Photophysical study of 5-substituted benzofurazan compounds as fluorogenic probes

Abstract

Nine 5-substituted benzofurazans including the non-substituted benzofurazan were synthesized, and measurements of the fluorescence, photolysis, transient absorption, and time-resolved thermal lensing signal were performed in order to understand the relaxation processes of these compounds. The results indicated that the main relaxation process was a photoreaction from an excited singlet state and the rate of the primary bond cleavage in the excited state tended to increase in the compound in which the S₂ ← S₀ absorption band is located close to the S₁ ← S₀ absorption band.

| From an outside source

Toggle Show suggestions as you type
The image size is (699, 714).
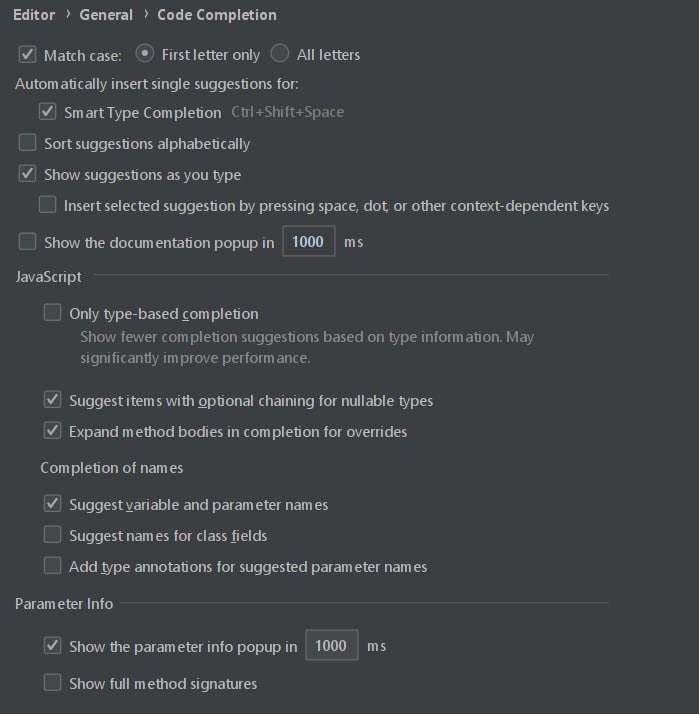(x=27, y=173)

These results suggest that the reactive state might be the S₂ state, and that the interaction between the S₁ and S₂ states promotes the photoreaction. The separation of the S₁ state from the S₂ state decreases the rate of photoreaction, resulting in an increase in the Φ_f values. The Φ_f values of the 5-substituted benzofurazans in cyclohexane and acetonitrile were compared with their ΔE(S₁, S₂) (energy gap between the S₁ and S₂ states) values calculated by using a combination of AM1(EXCITED) and AM1-CAS/CI(CI = 6) for geometric optimization and calculation of the energy levels, respectively. The ΔE(S₁, S₂) values correlated well with the Φ_f values in each solvent, thus enabling us to predict the fluorescence properties of the 5-substituted benzofurazans based on their chemical structures.